### EXPLORE THE MATERIAL
**A)** Quote the article about Abby Hartley word for word, from "When Ms Hartley" up to and including "Mr Peters said.".
**B)** According to the article about Abby Hartley, where was she when she fell seriously ill?

### EXCERPT TO READ ###

Abby Hartley's situation an 'agonising issue' for governments - Winston Peters

Winston Peters has acknowledged the "terribly sad" situation Abby Hartley and her family were left in, but he has not changed his view on the Government's approach. 

Abby Hartley, 41, has died, The AM Show revealed on Tuesday, after falling seriously ill in Bali, Indonesia, while on her second honeymoon with husband Richard Hartley. 

"This has always been an agonising issue for governments," said Mr Peters, telling RadioLIVE the Government was left with the difficult situation of Ms Hartley not having the proper medical insurance to bring her back to New Zealand.  

But ACT leader David Seymour told The AM Show it was a "tragedy" that could have been prevented, had the Government cut spending in other areas. He said the "consequences of that is that the Government finds itself less able to help people in genuine, unexpected need."

When Ms Hartley fell ill, her husband wrote to the Government appealing for help to bring his wife home, but Mr Peters said at the time it was not possible. He said the Government is unable to fund costs of medical care and evacuation, and that Ms Hartley should have had the proper insurance. 

The Government did not want to set a precedent, Mr Peters said, whereby if the Government stepped in and paid for Ms Hartley to return to New Zealand, other travellers might not bother taking out insurance in the future. 

"The inevitability is that if we were to step into a case like this, who would take out medical insurance if the Government was standing behind them no matter in the world they were?" Mr Peters said. 

"That's the moral hazard we face, and that's why we stress - as do Australia, Canada, the UK and the USA - the need to get proper, sound, comprehensive medical insurance before you go overseas to countries like that."

### DATASET ###

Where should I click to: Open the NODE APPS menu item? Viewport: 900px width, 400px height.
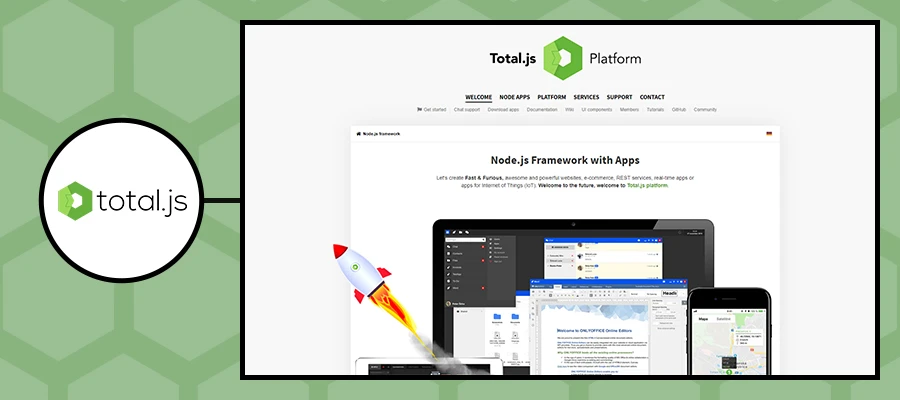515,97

###
### DATASET ###

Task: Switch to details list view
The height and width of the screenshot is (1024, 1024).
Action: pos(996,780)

###

### RESULTS FOR EACH TASK
**A)**
When Ms Hartley fell ill, her husband wrote to the Government appealing for help to bring his wife home, but Mr Peters said at the time it was not possible. He said the Government is unable to fund costs of medical care and evacuation, and that Ms Hartley should have had the proper insurance. 

The Government did not want to set a precedent, Mr Peters said, whereby if the Government stepped in and paid for Ms Hartley to return to New Zealand, other travellers might not bother taking out insurance in the future. 

"The inevitability is that if we were to step into a case like this, who would take out medical insurance if the Government was standing behind them no matter in the world they were?" Mr Peters said.

**B)** In Bali, Indonesia.